Elle accompagne ses pistes enregistrées par le chant, le saxophone ou la clarinette basse. Tous les sons sont reliés à son ordinateur et souvent modifiés par divers effets. Elle a également un système autour du cou dont l’usage n’est pas tout à fait clair : est-ce un déclencheur pour diriger des pistes ou un capteur pour reprendre les sons qui sortent de sa gorge?

Nous sommes dans un terrain expérimental, qui allie une recherche sonore développée dans le cadre traditionnel d’une chanson. Un petit reproche tout de même, avec une installation sonore aussi complexe, le temps pour paramétrer toutes ses patentes entre chaque titre est assez long. Mais le résultat est très intéressant et nous emmène dans un beau voyage. C’est sûr que je retourne écouter Allison Burik dès que possible.

 

La tempête sonore de White People Killed Them

Avec White People Killed Them, c’est la tempête après le calme d’Allison Burik. Le trio américain aux influences bruitistes expérimentales est composés de Raven Chacon à l’électronique (Chacon est devenu le premier Amérindien à remporter le prix Pulitzer de musique en 2022 pour son œuvre Voiceless Mass), John Dieterich (Deerhoof) à la guitare et Marshall Trammell aux percussions.

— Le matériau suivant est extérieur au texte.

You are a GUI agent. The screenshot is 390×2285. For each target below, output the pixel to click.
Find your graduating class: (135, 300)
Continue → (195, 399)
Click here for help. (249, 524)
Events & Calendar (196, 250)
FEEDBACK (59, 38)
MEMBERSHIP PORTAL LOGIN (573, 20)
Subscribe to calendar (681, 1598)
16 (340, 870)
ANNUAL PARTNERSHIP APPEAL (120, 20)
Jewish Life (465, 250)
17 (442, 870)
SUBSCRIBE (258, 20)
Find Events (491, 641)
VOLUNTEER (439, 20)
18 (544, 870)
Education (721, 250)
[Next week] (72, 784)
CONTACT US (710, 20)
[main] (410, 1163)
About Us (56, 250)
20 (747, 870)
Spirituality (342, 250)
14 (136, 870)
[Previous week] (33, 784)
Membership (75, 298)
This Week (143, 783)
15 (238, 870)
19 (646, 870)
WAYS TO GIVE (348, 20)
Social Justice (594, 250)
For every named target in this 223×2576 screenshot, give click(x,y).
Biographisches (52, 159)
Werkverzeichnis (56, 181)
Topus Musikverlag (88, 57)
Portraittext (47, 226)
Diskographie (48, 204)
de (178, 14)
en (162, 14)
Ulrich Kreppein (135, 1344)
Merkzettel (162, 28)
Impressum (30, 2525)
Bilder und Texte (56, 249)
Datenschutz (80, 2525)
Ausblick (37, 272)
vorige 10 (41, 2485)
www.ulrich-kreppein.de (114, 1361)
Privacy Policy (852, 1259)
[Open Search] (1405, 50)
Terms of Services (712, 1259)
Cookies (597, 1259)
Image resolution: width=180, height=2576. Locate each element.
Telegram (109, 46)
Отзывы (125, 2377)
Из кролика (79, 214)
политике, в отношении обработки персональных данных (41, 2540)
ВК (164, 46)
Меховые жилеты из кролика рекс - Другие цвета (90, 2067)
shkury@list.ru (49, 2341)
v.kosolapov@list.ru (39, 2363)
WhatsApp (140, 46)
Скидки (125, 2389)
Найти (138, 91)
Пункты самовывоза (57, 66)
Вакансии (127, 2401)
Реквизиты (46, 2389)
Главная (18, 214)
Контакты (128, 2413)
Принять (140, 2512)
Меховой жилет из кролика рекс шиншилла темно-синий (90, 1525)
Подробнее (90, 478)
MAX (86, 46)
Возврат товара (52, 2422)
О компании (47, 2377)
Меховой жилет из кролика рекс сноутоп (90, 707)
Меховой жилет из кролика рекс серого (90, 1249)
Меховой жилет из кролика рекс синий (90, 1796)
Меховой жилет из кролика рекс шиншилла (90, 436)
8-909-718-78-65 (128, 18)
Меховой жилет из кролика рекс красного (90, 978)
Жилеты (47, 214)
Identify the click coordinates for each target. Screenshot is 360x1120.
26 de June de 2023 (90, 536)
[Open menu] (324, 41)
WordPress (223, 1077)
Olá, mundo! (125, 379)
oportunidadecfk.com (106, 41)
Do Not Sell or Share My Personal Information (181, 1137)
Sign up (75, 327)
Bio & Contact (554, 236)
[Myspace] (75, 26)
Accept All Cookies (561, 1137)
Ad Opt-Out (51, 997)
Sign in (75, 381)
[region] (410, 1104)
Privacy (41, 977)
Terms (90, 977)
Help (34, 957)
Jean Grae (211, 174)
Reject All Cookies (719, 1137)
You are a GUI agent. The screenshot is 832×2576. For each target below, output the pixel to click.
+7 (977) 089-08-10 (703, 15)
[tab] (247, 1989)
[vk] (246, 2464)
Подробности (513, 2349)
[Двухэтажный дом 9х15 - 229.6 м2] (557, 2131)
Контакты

Autant dire que le trio ne fait pas dans la dentelle et attaque rapidement le vif du sujet avec une guitare baryton distordue, attaquée physiquement par John Dieterich, dans une approche sonore plus qu’harmonique et qui n’est pas sans rappeler Arto Lindsay. Avec un set up de batterie minimaliste, Marshall Trammell n’est pas en retrait pour autant, très impliqué, travaillant souvent ses percussions à la main, avec une cloche omniprésente. Plus effacé, Raven Chacon semble assuré cependant la fondation de l’ensemble avec des nappes et rythmes électroniques.

La guitare en nappe de distorsion continue et le volume sonore engendré par le groupe est parfois un enjeu auditif. Cependant, l’ensemble sait rester inventif et rebondir au cours des trois quarts d’heure de leur prestation, en évoluant les structures et les interactions entre les musiciens, sans échanger aucun regard.